Сварив нехитрую похлебку из мороженой щуки, Никита подкрепился основательно сам и покормил свою собаку. В остальном собирать было нечего: все привезенное с собой из базовой избушки так и лежало в нартах. Вначале он собрался было оставить их вовсе здесь, но потом передумал и, максимально выбрав из них все относительно лишнее, все же решил ехать с ними.

Уже на востоке стало светать, когда Никита тронулся в путь. К базовой избушке они добрались к часам двум. Чуть быстрее получилось благодаря тому, что дорога была уже проложена, и в пути до промежуточного домика Никита не тратил время на проверку толщины льда в опасных для проезда местах. Дальше, когда они вышли на проторенную дорожку, он газанул так, что порой даже неутомимый Рекс иногда начинал отставать.

На базе быстро Никита вскипятил чайник и, макая в сладкий чай сухари, подкрепился ими и кусочком топленого масла. На готовку чего-то другого не было времени – путь был впереди долгий. Рекс снова подкрепился мороженым мясом щуки.

Уже подъезжая к Енисею, Никита немного забеспокоился на предмет того, что по реке мог проплыть ледокол. Такое иногда бывало, когда куда-нибудь чего-нибудь не успевали завезти заблаговременно во время навигации или же еще по каким надобностям – этого он точно не знал, – и вот уже по ставшему Енисею проплывает ледокол. Беда, если ты перейдешь по делам на другой берег, а в это время он проползет. Вот и жди, пока Енисей снова замерзнет! Сейчас для него самое главное было добраться до утра в поселок, иначе весь его план полетит в тартарары.

Когда перед ним открылись просторы закованного льдом и занесенного снегами Енисея, на сердце у Никиты сразу отлегло: все было в норме, и, значит, пока все шло по плану.

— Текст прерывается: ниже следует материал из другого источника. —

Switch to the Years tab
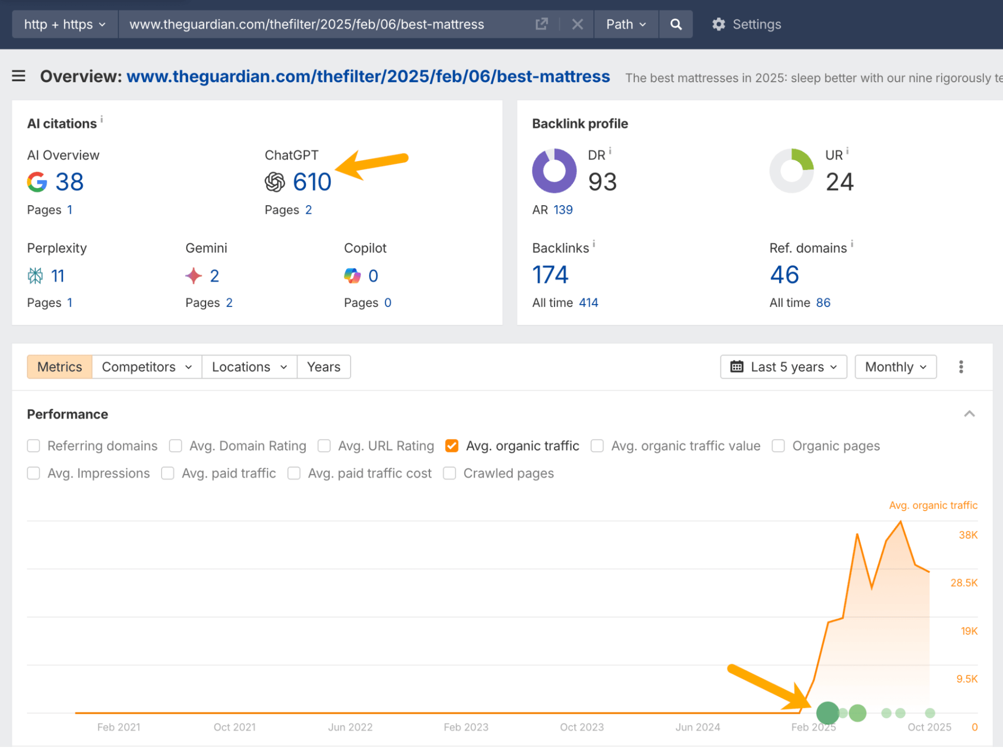 (x=324, y=367)
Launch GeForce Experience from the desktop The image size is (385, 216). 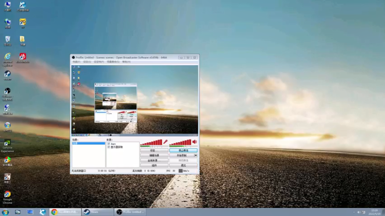click(7, 146)
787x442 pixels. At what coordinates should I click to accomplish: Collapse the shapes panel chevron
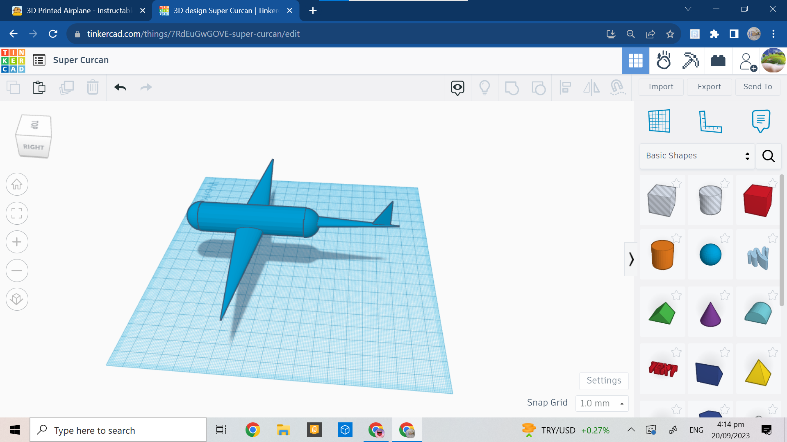(631, 259)
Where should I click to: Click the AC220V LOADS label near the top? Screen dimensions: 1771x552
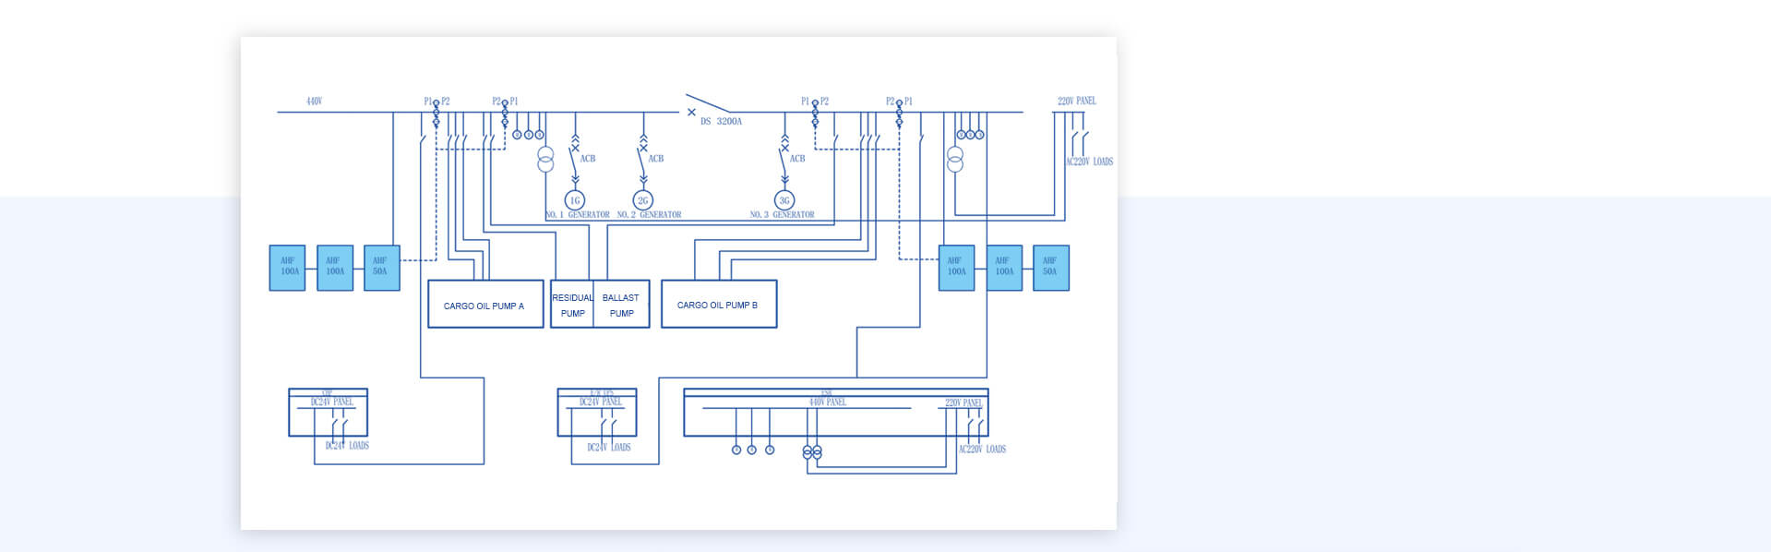click(1090, 162)
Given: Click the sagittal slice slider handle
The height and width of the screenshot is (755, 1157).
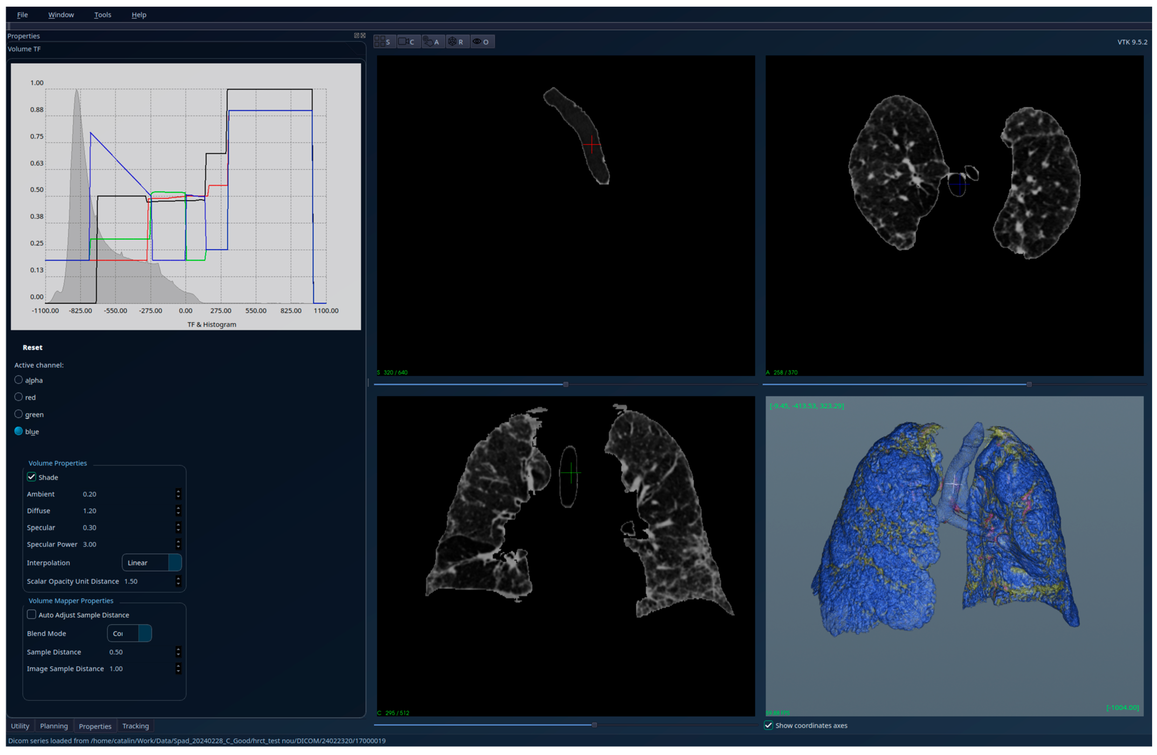Looking at the screenshot, I should (x=565, y=385).
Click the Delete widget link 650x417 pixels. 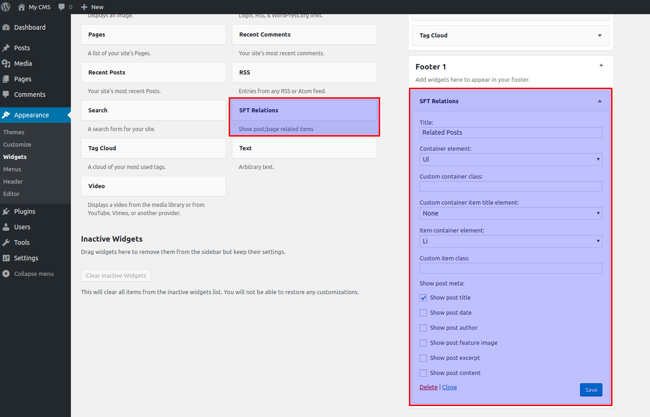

Теперь он стал беспокоиться за Рекса. Хоть он и неутомим и неуемно активен в таких делах, но переход от дальней избушки до Сайгира даже для него – тяжелое испытание. Поэтому Никита, еще находясь в базовом домике, решил, что ночью где-то на полпути придется сделать небольшой привал, чтобы дать передохнуть лайке на всякий случай.

ГЛАВА ТРЕТЬЯ

Таня в последнее время спала очень плохо: постоянное беспокойство за мужа, тревога за детей, мелкие проблемы на работе – и все это по кругу в голове порой вплоть до самого утра. Редко когда он засыпала до двух часов ночи. Да и заснув, если из-за какого шороха или еще чего – просто так – просыпалась, то снова сон куда-то улетучивался. Приходилось порой с усилием воли заставлять себя думать о чем-либо другом: о своем детстве, о содержании давно прочитанной книги, о тревожной ситуации вокруг Украины или просто пытаться хотя бы считать до ста и обратно – лишь бы самое главное не начать думать о смертельной болезни Никиты. Она так и не рассказала ничего Насте, хотя и все собиралась, но каждый раз откладывала на завтра. На работе в интернате, и учителя при встрече в последнее время все чаще стали спрашивать о ее здоровье. Таня и сама видела, как она похудела за последние два месяца. Ей хотелось что-то сделать, чего не знала и сама, но лишь бы вылечить своего мужа. Она даже ездила во время осенних каникул под благовидным предлогом в Филиппово к отцу одного из старшеклассников, который в этой староверческой деревне считался за авторитета в делах своей религии. Таня никогда не считала себя, как, впрочем, и большинство в Сайгире, верующим или тем паче воцерковленным человеком. Для сайгирца главные устои в жизни – Енисей и тайга – вот они давали жизнь, через них устраивался весь семейный уклад, текло вместе с водами Великой реки само время циклами годового круга… Пожилой мужчина с седой бородой, по возрасту – чуть старше Никиты, ободрил тогда ее в беседе и посоветовал начать молиться Деве Марии о здравии своего мужа. Таня написала слова нескольких молитв в свой блокнот и, выучив наизусть, молилась некоторое время перед сном и по утрам в постели, особо не представляя – правильно она все делает или нет, но потом, так как особо не понимала смысла церковнославянских слов, перестала это делать.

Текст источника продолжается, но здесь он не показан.